**WORK INSTRUCTION:**
What you return should match every entry, character for character.

━━━━

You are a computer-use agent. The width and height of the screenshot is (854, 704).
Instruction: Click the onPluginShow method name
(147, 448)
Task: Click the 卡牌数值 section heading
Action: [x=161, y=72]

━━━━

**ANSWER TO THIS PROBLEM:**
You are a computer-use agent. The width and height of the screenshot is (854, 704).
Instruction: Click the onPluginShow method name
(147, 448)
Task: Click the 卡牌数值 section heading
Action: [x=161, y=72]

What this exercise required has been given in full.